◆ **EXERCISE REQUIREMENTS**
Consider the listing below. Extract exactly the lines from the line containing "You are a GUI" to the line containing "Task: Click the upward", both included.

◆ **EXCERPTED DATA**
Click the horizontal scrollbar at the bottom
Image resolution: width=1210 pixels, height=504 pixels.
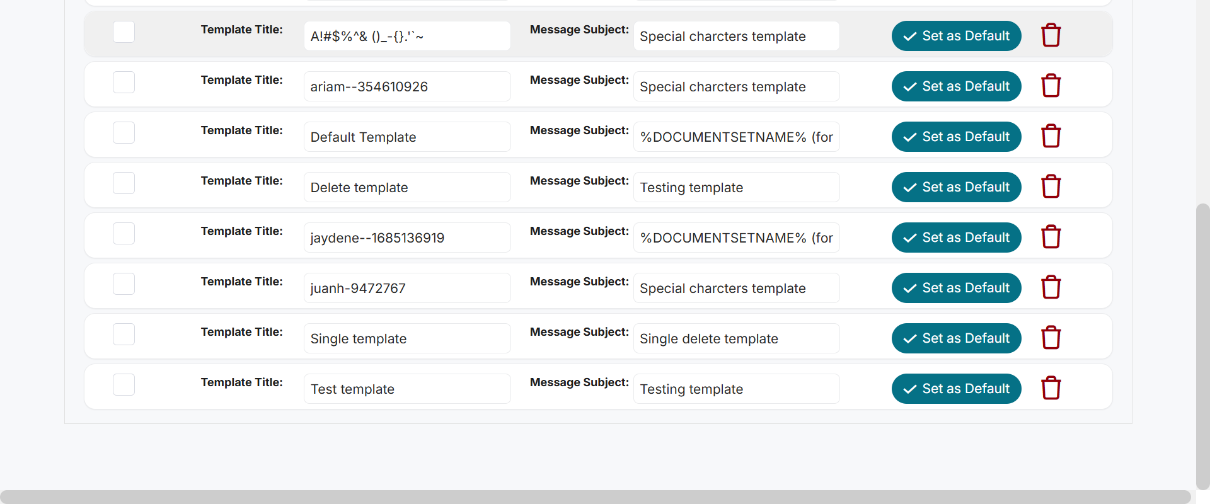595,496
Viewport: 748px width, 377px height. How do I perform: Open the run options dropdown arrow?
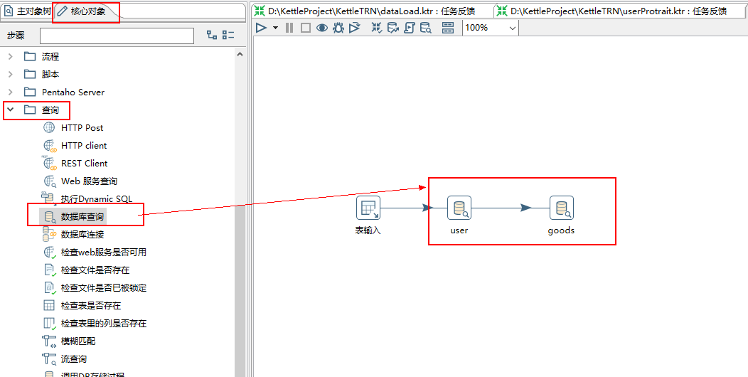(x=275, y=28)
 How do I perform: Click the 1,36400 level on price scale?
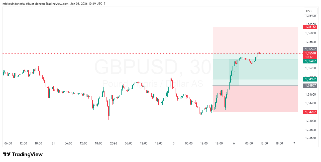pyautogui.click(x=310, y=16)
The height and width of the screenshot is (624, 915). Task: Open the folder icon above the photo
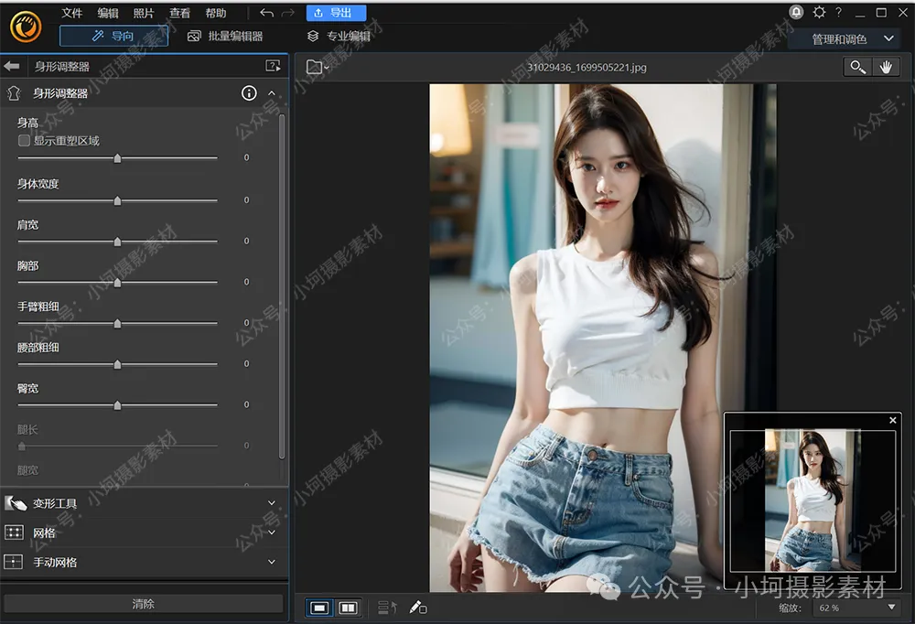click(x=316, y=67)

...

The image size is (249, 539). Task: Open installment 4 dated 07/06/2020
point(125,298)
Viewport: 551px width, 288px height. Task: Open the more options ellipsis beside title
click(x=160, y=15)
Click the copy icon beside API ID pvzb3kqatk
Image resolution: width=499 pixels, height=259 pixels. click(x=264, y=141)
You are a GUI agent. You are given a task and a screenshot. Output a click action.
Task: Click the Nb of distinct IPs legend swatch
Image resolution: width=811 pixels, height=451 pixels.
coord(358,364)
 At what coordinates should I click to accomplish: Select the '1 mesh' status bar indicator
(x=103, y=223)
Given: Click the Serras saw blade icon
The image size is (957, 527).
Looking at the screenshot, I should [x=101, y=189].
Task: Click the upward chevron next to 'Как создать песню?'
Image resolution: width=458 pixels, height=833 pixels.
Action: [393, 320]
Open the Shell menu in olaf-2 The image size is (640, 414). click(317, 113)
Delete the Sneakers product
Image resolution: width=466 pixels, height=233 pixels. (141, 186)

◆ **RESPONSE TO THIS TASK**
You are a GUI agent. You are given a task and a screenshot. Output a click action.
Task: Click the Nb of distinct IPs legend swatch
Image resolution: width=811 pixels, height=451 pixels.
coord(358,364)
 At what coordinates should I click to accomplish: Select the '1 mesh' status bar indicator
(x=103, y=223)
Given: Click the Serras saw blade icon
The image size is (957, 527).
Looking at the screenshot, I should [x=101, y=189].
Task: Click the upward chevron next to 'Как создать песню?'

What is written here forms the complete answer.